Старики сидели на вершине пологого холма. Среди них был и Мяти-пальван. Многие считали его счастливым и не без основания: его Джума вернулся целым и невредимым. Мяти-пальван тоже радовался возвращению сына, но и сердито поругал его за то, что не усмотрел за Махтумкули. Старый поэт был для него другом и братом, его отсутствие глубоко печалило Мяти-пальвана. Конечно, мальчик прав, что в такой переделке, когда смерть заглядывает в глаза, за каждым человеком не уследишь. Но ведь ему наказано было смотреть не за каждым, а за Махтумкули! И Мяти-пальван не знал, сильнее ли печалился бы он, случись не вернуться Джуме…
Старики негромко переговаривались.
— Сегодня, возвращаясь с Карабалкана, встретил
Эсена Безрукого. Говорит, что вернулись трое ушедших из Шагал-Тепе.
— Я тоже слышал: младший сын Ораза Гирджика вернулся. А о старшем пока ничего не слыхать.
— Говорят, из Ковли тоже двое всадников вернулись.
— Нет, они еще вчера приехали.
— Вчера — другие, а эти — сегодня.
— О аллах! Я сам говорил с человеком из Ковли — никто со стороны Гапланлы не приходил к ним сегодня!
— Ну, ладно, пусть будет как ты сказал… А только я слышал, что и сегодня двое вернулись.
— Пяхей, не спорьте напрасно! Сейчас слухов, что в Мекке арабов. Один одно говорит, другой — обратное. Пока своими глазами не увидишь, трудно поверить.
— Истинно так! Вчера только кричали, что у кузнеца Шамурада сыновья вернулись, а от них и до сих пор нет никаких вестей.
— Да, как бы бедняга на самом деле без потомства не остался!
Мяти-пальван не вмешивался в разговор.

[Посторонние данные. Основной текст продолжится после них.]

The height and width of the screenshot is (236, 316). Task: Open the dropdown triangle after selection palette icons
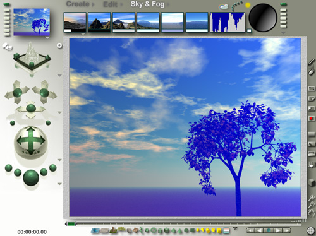(235, 228)
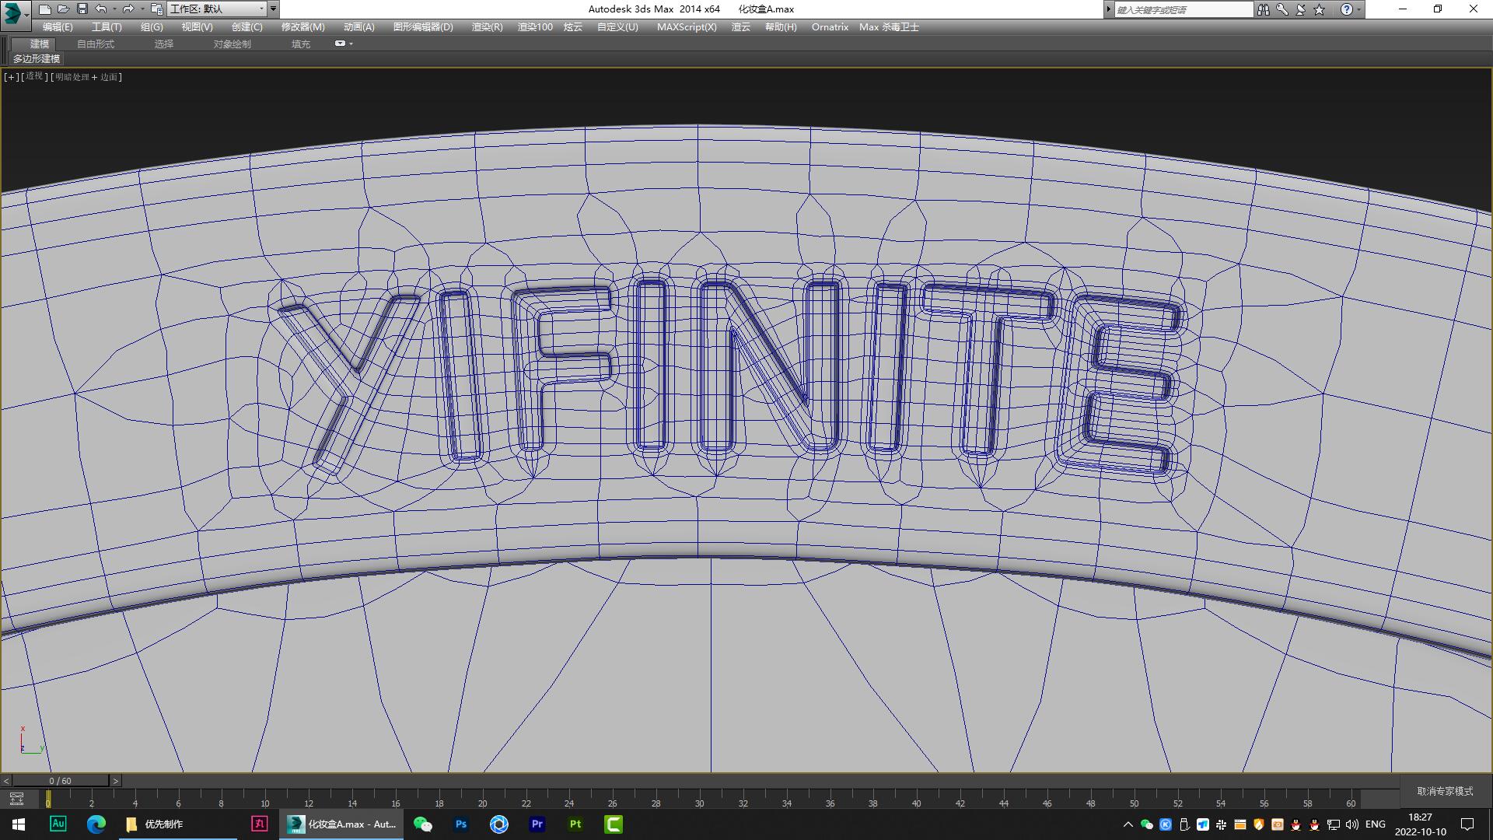Click 取消专家模式 button
This screenshot has width=1493, height=840.
[1444, 791]
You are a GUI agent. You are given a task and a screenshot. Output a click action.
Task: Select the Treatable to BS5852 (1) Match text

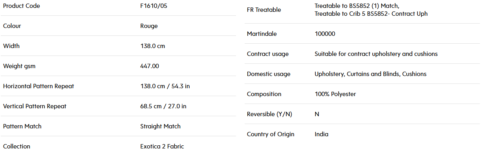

За эти дни он столько наслушался, что, пожалуй, хватит на целый год. Вначале и он ждал: вслед за вестями появятся и те, о ком говорили. Ведь всем известно, что добрую весть не обгонит самый удалой всадник. Но вести оказывались вымыслом. И старый Мяти-пальван устал от бесплодного ожидания.
— Пойдемте по домам, люди, — сказал он, стряхивая пыль с тельпека и надевая его на голову. — Время намаза подходит. Сегодня уже вряд ли кого дождемся.
Старики тяжело поднялись и устало побрели в разные стороны.
Заложив руки за спину и опустив голову, Мяти-пальван шел, думая о Махтумкули, Пермане, Бегенче, обо всех, кто не вернулся из этого несчастного похода. Неужто так и не вернутся?
Около дома Бегенча он задержал шаг, прислушался. Но из кибитки не доносилось ни звука, хотя старая Сабыр-эдже тяжело болела и около нее должны были находиться женщины. Нарочито громко покашливая, Мяти-пальван шагнул к двери.
В слабом свете коптилки беззвучно ползали по стенам кибитки тени. Сабыр лежала, укутанная стареньким одеялом. Вокруг нее сидели женщины. Те, что помоложе, при виде вошедшего зашевелились, поправляя яшмаки, отодвинулись подальше, в тень. И только задумчивая, очень печальная женщина, возле которой прикорнул трехлетиям карапуз, не тронулась с места. Да древняя старушонка, сидящая у изголовья больной, сощурилась, всматриваясь в вошедшего.